"Embrace Yourself as You Truly Are
One of my most cherished teachers is the gentle but tireless Buddhist nun, Pema Chödrön.
Over the years, I have enjoyed her wonderful books, her timeless wisdom and her gentle and loving approach to life.
Perhaps the most attractive thing about Pema is her insight into the human condition of suffering and the universality of love and compassion.
While it is impossible to distill Pema’s wisdom into one post, I am outlining some of her lessons, guidelines and wisdom.
1. The Preciousness of Every Moment
There is a story of a woman running away from tigers. She runs and runs and the tigers are getting closer and closer. When she comes to the edge of a cliff, she sees some vines there, so she climbs down and holds on to the vines. Looking down, she sees that there are tigers below her as well. She then notices that a mouse is gnawing away at the vine to which she is clinging. She also sees a beautiful little bunch of strawberries close to her, growing out of a clump of grass. She looks up and she looks down. She looks at the mouse. Then she just takes a strawberry, puts it in her mouth, and enjoys it thoroughly. Tigers above, tigers below. This is actually the predicament that we are always in, in terms of our birth and death. Each moment is just what it is. It might be the only moment of our life; it might be the only strawberry we’ll ever eat. We could get depressed about it, or we could finally appreciate it and delight in the preciousness of every single moment of our life.― Pema Chödrön, The Wisdom of No Escape: How to Love Yourself and Your World
I love the story of the tigers and the strawberries and how it highlights that we tend to focus on the tigers of our lives a lot of the time, instead of savoring the strawberries.
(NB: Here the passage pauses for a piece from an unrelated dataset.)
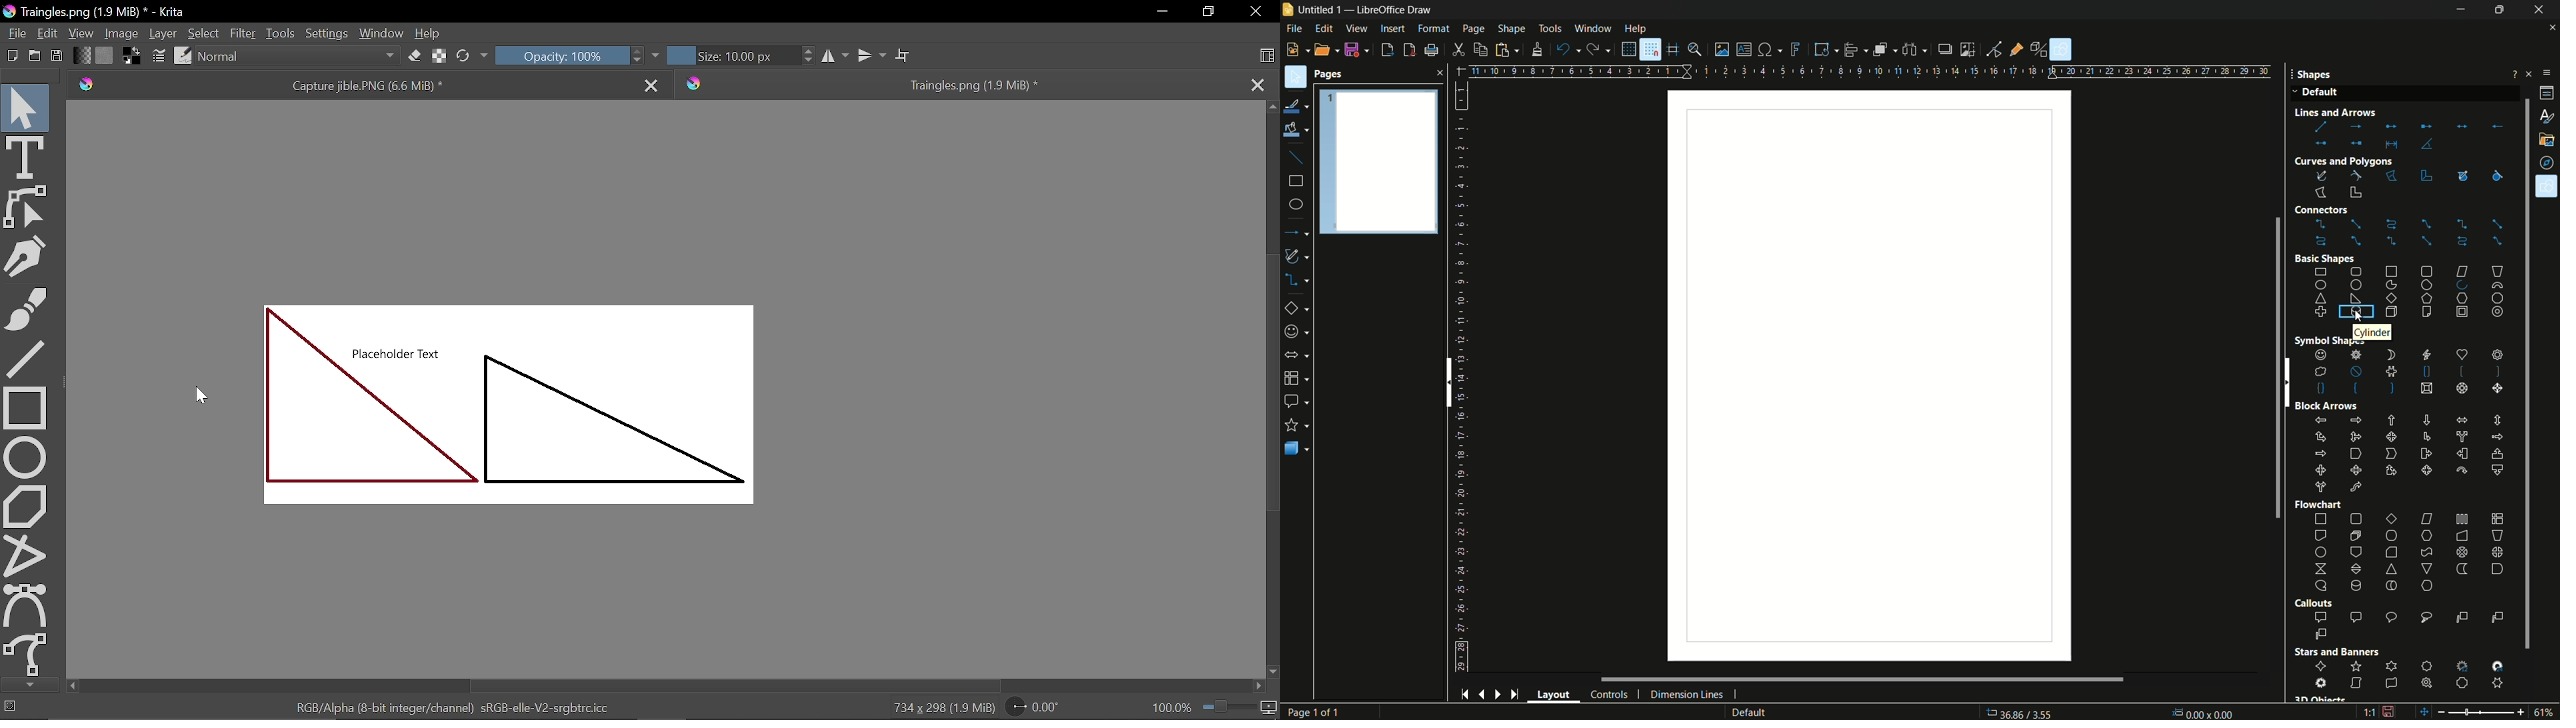 Image resolution: width=2576 pixels, height=728 pixels. What do you see at coordinates (2373, 332) in the screenshot?
I see `cylinders` at bounding box center [2373, 332].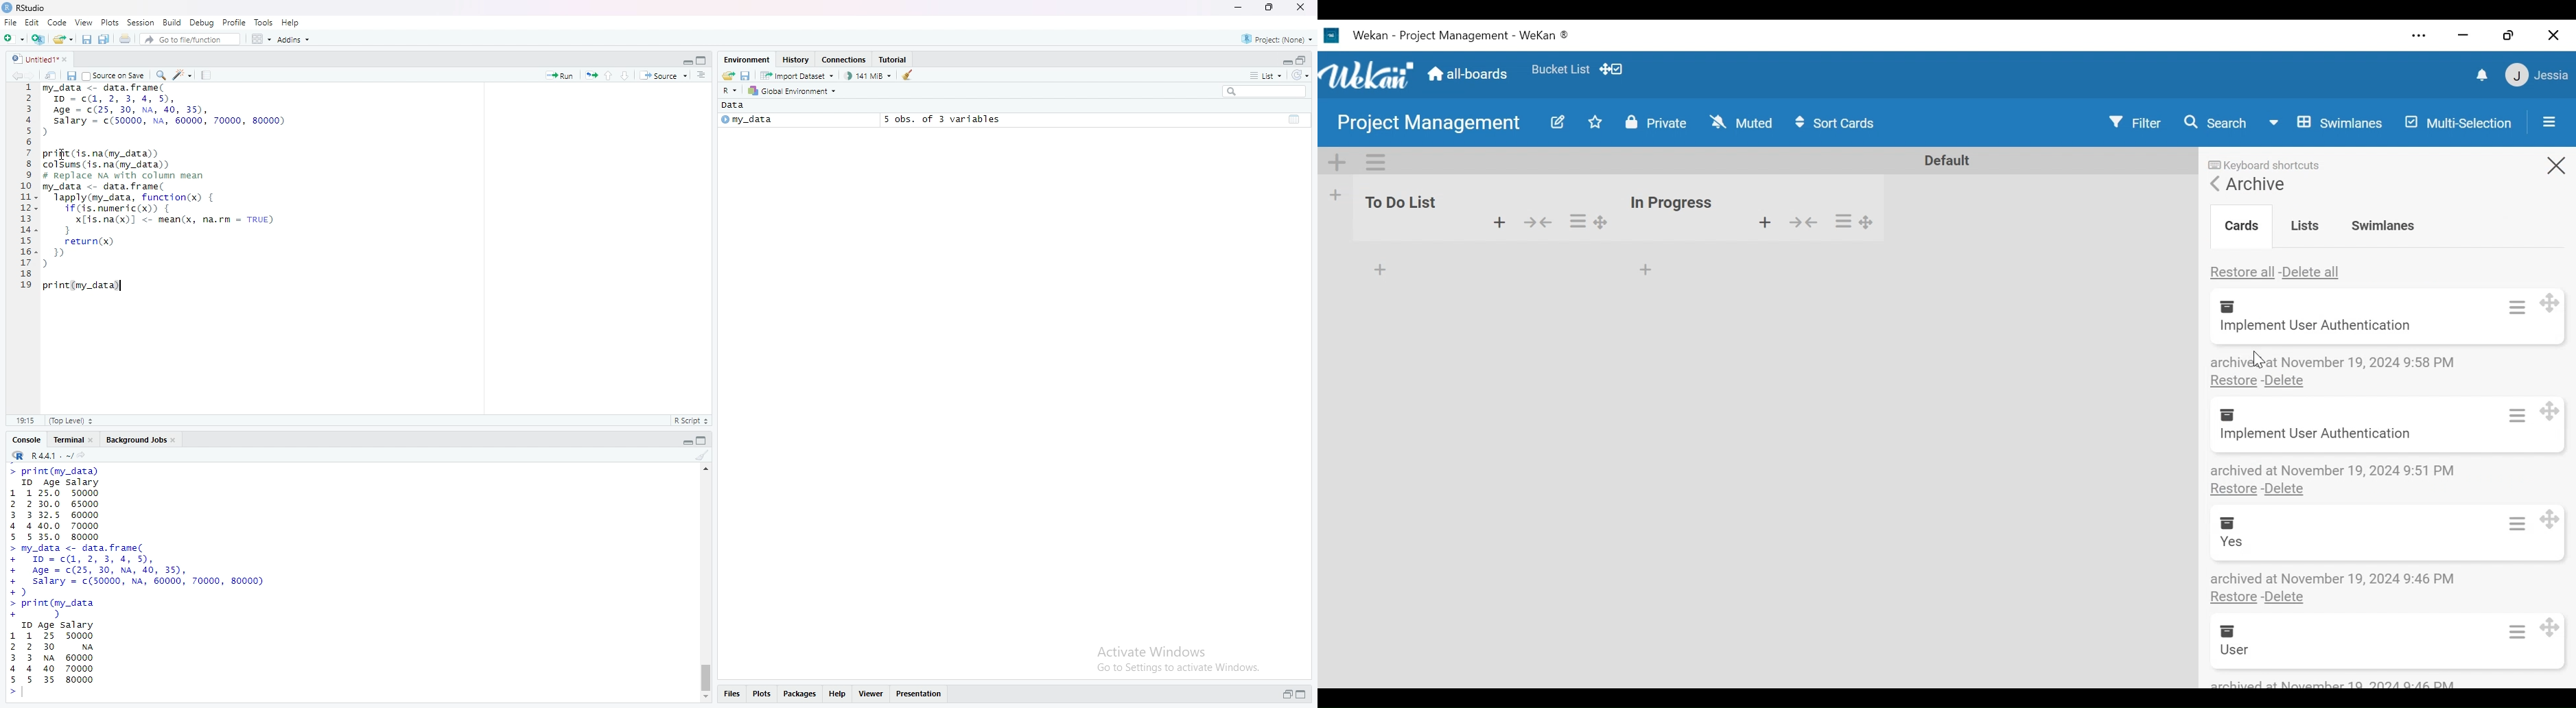  I want to click on rerun the previous code region, so click(591, 75).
We tend to focus on the tigers of our lives instead of savoring the strawberries.
Take a deep breath and take in the deliciousness of life.
Instead of hoping for the future and thinking about the past, look for the delight in the here and the now.
Move slowly and gently, taking it all in. Allow radical kindness and compassion for you and other sentient beings.
Reduce distractions and multitasking… focus on the task at hand and direct your attention to it.
The truth, as Pema so eloquently puts it, is that every moment of the present is a gift or a ‘present’ and we can choose to appreciate it and savor the preciousness of it.
When you redirect your perspective and focus to that simple but undeniable truth, the stories of lack, limitation and tigers might just fall apart."